1. Questions
The highD dataset is a large-scale naturalistic dataset capturing human-driven vehicle trajectories. It is frequently praised for its precise, high-frequency data points, which result in smooth and accurate vehicle trajectories. The mean positional errors of vehicle midpoints in both longitudinal and lateral directions are less than 3 cm (Krajewski et al. 2018). Consequently, it has been widely used in numerous research projects, particularly in microscopic traffic studies, including car-following and lane-changing studies.
Despite its high quality, the dataset’s suitability for lane-changing research is questionable. Lane changes can be broadly categorized into discretionary lane changes (DLC) and mandatory lane changes (MLC).
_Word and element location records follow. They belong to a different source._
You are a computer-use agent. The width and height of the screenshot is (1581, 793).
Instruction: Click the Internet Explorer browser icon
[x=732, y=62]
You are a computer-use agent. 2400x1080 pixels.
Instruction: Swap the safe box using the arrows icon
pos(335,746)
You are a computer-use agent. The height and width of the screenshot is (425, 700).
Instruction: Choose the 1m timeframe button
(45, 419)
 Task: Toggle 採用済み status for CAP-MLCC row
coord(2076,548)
DLC mainly occurs when drivers perceive that the target lane offers better driving conditions, such as higher speeds, improved safety, or compliance with driving rules. In contrast, MLC occurs when drivers are forced to change lanes to avoid downstream obstructions or to position themselves in the appropriate lane for an upcoming maneuver (Wang, Ramezani, and Levinson 2024).
The highD dataset, which does not feature ramps or lane drops in its recordings, is primarily used for studying DLC (C. Zhang et al. 2022; Ji, Ramezani, and Levinson 2023; Y. Zhang et al. 2023). However, its recording segments are relatively short (approximately 420 m), and the specific locations of the recording sites are not disclosed. As a result, the dataset lacks upstream and downstream context, making it challenging to infer the broader trajectory conditions.
In this paper, we examine the suitability of the highD dataset for studying DLC by analyzing drivers’ lane-changing actions, as well as their behaviors before and after lane changes.
2. Methods
The highD dataset consists of 60 drone recordings that are on average 17 minutes in duration. These recordings, referred to as tracks, were recorded at 6 different locations near Cologne, Germany. Location 1 is the most represented, with 37 out of the 60 tracks. As a result, our study primarily focuses on tracks from this location.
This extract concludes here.